REQUIREMENTS
Rewrite the entries below, replacing "screenshot" with "capture" throughout and leaving everything else unchanged. Omit the pictures.

INFORMATION PROVIDED
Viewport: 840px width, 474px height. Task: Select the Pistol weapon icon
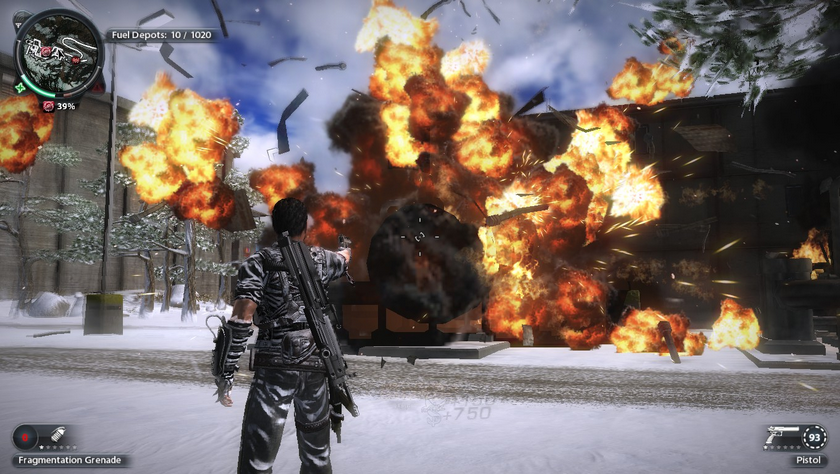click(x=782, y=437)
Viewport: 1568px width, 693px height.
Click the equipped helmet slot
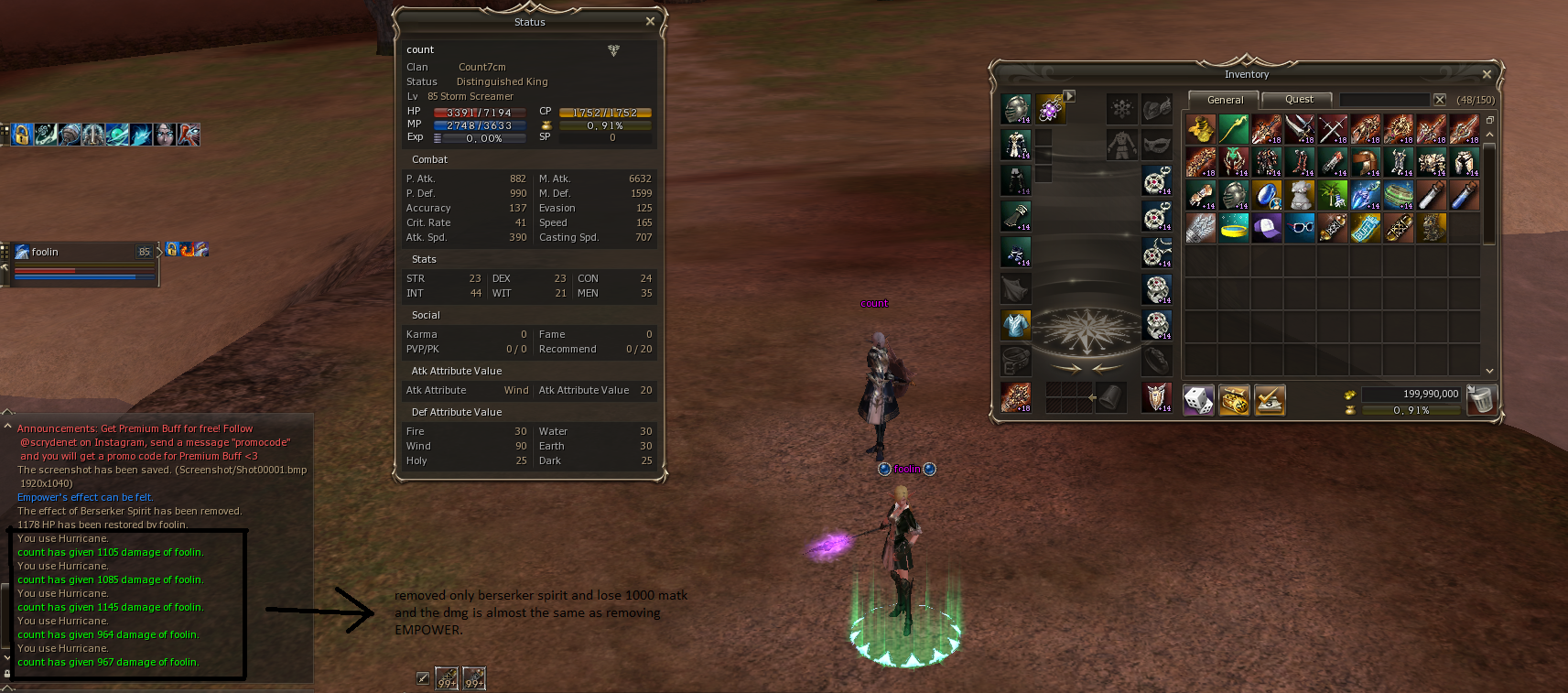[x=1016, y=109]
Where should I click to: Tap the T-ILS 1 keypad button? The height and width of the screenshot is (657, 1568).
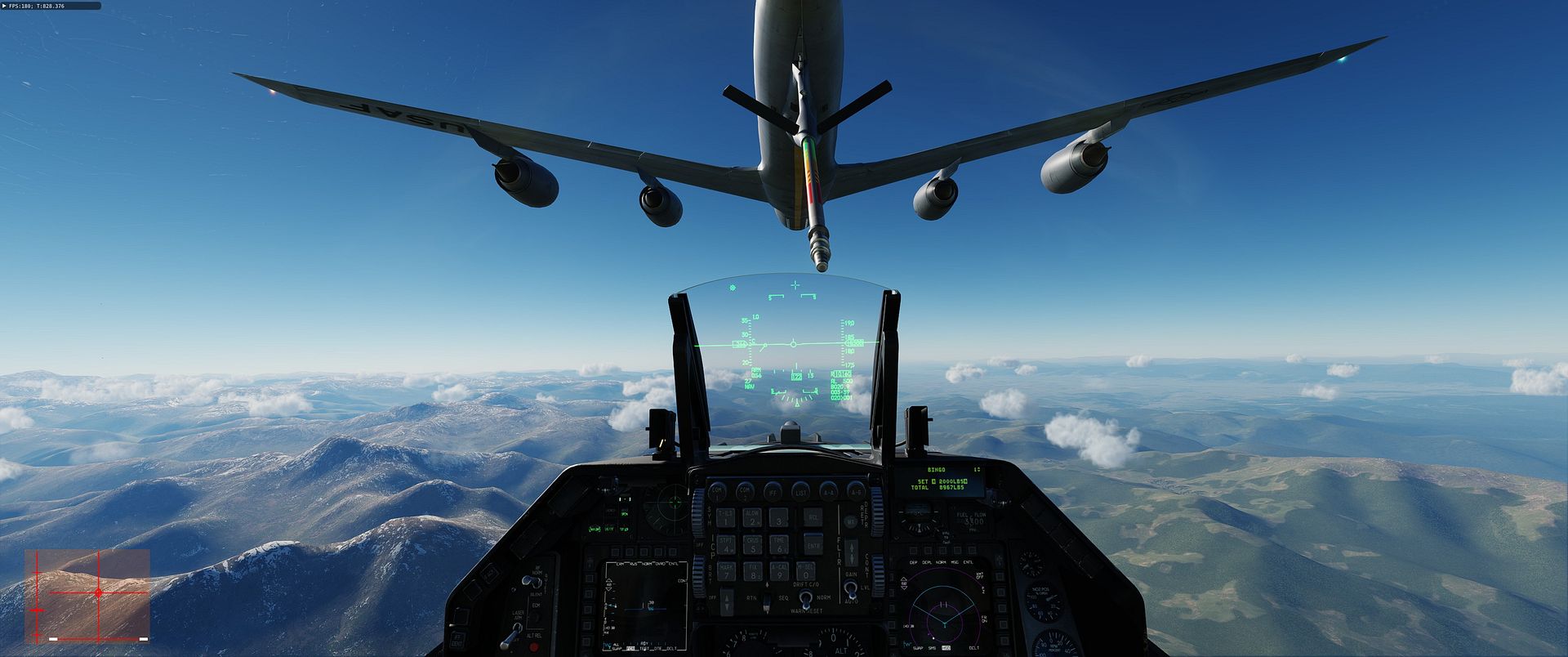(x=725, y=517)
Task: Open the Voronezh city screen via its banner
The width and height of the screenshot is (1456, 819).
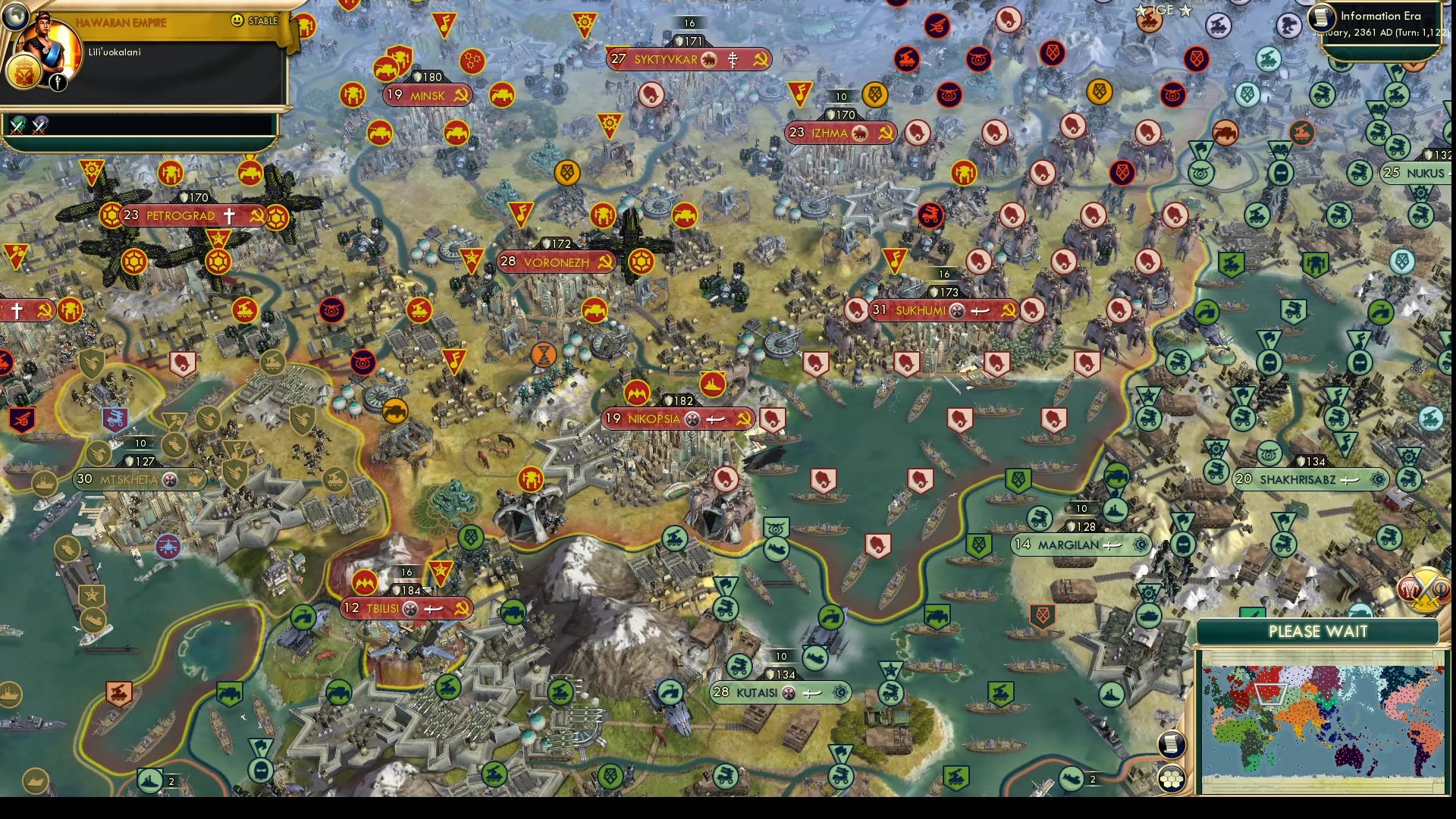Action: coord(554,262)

EXERCISE OUTPUT
Viewport: 840px width, 474px height. Task: Select the Pistol weapon icon
click(x=782, y=437)
Viewport: 1568px width, 693px height.
Click the equipped helmet slot
[x=1016, y=109]
Where should I click to: Tap the T-ILS 1 keypad button? The height and width of the capture is (657, 1568).
(x=725, y=517)
Task: Open the Voronezh city screen via its banner
The width and height of the capture is (1456, 819).
Action: coord(554,262)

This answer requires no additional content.